La “iconización” –si se me permite el horrible neologismo– de amplios y significativos dominios de las tecnologías informáticas se ha convertido ya en una necesidad. En las pantallas de nuestras computadoras, teléfonos, tabletas o televisiones necesitamos de iconos para utilizar algunas de sus numerosas funcionalidades, y por una vía similar entraron los emoticonos-emojis. Pero estos no son tan necesarios, y serían convenientes, útiles, si los controlásemos, pero me temo que lo que sucede es que terminan controlándonos a nosotros. Me pregunto cuáles serán las consecuencias de su abrumador uso en los más jóvenes, en lo referente a capacidades de comprensión, conceptualización, esfuerzo por seguir o producir argumentaciones complejas, que, no olvidemos, están presentes en todo tipo de disciplinas.
El problema, claro está, no son las tecnologías, somos nosotros que decidimos cómo y cuánto las usamos. Con cierta frecuencia me he encontrado con personas que argumentan que ciencia y tecnología son peligrosas, las responsables últimas de bombas atómicas, de la existencia de los plásticos que, imparables, polucionan tierras y océanos, de la invasión que sufre nuestra intimidad, del cambio climático de una próxima “nueva eugenesia” de la mano de la biomedicina transgenética. Es tan fácil mostrar lo falaz de tales acusaciones –en el fondo emparentadas con las de los negacionistas que defienden, por ejemplo, que las vacunas no sirven para nada– que no me detendré en esa tarea.

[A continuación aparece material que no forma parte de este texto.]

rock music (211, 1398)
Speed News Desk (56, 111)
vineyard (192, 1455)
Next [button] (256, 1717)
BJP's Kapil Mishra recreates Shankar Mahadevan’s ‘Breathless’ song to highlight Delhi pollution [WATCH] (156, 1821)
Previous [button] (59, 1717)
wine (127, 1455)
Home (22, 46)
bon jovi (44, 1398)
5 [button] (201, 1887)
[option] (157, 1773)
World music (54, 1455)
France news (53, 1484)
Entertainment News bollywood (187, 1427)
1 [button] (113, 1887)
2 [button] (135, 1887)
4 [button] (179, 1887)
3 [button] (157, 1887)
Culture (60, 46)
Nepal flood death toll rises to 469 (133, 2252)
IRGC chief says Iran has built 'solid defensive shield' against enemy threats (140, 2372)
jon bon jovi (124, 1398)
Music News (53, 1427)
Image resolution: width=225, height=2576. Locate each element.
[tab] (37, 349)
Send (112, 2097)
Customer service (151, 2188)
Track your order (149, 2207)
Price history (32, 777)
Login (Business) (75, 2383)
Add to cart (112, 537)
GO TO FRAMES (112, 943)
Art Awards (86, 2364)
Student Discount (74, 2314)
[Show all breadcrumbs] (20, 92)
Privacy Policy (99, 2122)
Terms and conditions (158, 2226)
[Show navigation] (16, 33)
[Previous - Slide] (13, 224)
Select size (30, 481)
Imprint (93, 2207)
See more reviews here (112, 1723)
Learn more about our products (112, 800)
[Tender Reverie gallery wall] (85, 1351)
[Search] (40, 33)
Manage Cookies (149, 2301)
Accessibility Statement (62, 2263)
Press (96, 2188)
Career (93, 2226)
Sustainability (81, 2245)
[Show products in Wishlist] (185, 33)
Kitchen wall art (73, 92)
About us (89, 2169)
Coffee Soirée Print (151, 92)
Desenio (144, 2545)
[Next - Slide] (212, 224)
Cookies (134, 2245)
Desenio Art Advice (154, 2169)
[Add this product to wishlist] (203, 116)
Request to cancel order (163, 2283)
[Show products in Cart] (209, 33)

Vivimos en una época crucial que influirá en cómo serán las personas en el futuro. Nunca en el pasado la humanidad había dispuesto de instrumentos como los actuales –y los venideros, piénsese, por ejemplo, en la evolución de la robótica y la inteligencia artificial– capaces de alterar la esencia de lo que constituye, de lo que constituía históricamente, un ser humano. Y no he tratado de cómo la cultura, algunas manifestaciones culturales de la actualidad, pretenden imponerse a la biología, una importantísima cuestión de la que me ocuparé en otra ocasión.